Candy Cane Cooler
November 30, 2012
I stumbled across this recipe for Candy Cane Coolers awhile ago, 'pinned' it, and decided to give it a try once candy canes were back in season for the holidays. Well, last week I finally got around to making the recipe, and it was nothing like I thought it'd be. It wasn't sweet, and it didn't pack the strong peppermint punch I was hoping for.
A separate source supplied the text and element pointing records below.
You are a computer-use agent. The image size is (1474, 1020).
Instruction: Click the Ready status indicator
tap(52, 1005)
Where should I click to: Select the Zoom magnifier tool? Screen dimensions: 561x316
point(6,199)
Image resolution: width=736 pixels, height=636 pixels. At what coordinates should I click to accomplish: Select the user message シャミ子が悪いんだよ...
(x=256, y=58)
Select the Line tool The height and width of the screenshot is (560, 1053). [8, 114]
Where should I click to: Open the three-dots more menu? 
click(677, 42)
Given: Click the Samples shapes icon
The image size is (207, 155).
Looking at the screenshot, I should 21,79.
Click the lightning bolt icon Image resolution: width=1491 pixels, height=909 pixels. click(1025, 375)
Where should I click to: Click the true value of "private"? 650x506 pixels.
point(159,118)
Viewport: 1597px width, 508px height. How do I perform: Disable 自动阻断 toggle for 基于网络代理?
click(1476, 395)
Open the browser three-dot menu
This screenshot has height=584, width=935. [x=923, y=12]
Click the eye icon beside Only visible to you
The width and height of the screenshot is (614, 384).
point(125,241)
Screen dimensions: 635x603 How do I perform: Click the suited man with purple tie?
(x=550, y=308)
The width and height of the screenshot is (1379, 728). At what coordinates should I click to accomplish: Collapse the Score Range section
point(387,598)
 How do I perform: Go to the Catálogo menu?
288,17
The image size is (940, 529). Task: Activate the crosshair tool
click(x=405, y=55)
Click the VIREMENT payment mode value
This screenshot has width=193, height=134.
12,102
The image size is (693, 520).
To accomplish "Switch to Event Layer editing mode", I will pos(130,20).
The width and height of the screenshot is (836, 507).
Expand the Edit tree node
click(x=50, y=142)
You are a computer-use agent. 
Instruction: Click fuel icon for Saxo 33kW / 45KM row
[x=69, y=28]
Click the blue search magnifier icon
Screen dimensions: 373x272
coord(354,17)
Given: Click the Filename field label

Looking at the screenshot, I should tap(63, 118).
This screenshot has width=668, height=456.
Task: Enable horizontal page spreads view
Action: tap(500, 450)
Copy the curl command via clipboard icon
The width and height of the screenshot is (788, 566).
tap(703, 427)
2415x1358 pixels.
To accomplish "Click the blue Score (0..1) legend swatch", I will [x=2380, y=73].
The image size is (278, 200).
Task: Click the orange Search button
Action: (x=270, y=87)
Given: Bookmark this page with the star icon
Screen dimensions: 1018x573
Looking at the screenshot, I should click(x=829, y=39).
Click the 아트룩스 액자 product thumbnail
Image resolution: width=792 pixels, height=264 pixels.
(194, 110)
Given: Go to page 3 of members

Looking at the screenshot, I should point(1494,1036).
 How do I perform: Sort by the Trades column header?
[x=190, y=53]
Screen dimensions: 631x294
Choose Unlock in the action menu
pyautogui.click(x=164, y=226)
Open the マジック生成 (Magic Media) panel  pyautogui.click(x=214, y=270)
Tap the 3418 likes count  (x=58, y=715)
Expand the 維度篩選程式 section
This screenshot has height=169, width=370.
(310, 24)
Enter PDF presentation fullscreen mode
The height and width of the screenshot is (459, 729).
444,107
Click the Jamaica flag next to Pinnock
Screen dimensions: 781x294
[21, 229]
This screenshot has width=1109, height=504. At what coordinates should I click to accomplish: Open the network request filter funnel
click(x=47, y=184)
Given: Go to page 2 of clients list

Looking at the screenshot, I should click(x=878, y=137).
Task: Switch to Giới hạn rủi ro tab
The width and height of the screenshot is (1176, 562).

But I figured why waste all this delicious vodka? So instead of giving up, I decided to experiment around to make the drink I really wanted. Once I was done, I was really surprised! It's delicious. Sweet, but not cloyingly sweet, peppermint-y and cool, and very boozy. A little goes a long way. I think I'll go ahead and whip up another bottle for all upcoming holiday parties this year.
Candy Cane Cooler
5-6 large peppermint candy canes, crushed
12 ounces vodka (mint-infused would work great if you've got it)
4 ounces brandy
6-12 ounces half-and-half
Simple syrup or flavored syrup, to taste
1/4 tsp. peppermint extract (optional)
Mint sprigs and small candy canes for garnishing
Crush the candy canes into pieces and pour into a quart-sized bottle or jar. Top with the mint-infused vodka, brandy, and half-and-half. Shake well, and set aside for 30 minutes until the candy canes begin to dissolve, and the liquid turns pink.
Shake again, and add the simple syrup (peppermint or vanilla flavored syrup works too), 1 tablespoon at a time, until the flavor suits your tastes. Optional: add 1/4 tsp. of peppermint extract. Store in the refrigerator.
Shake before serving. Pour in a cocktail glass over a cube or two of ice, and garnish with a sprig of mint and a small candy cane over the rim of the glass. Tip: If the beverage is too strong for you, cut it with a little more half-and half or milk.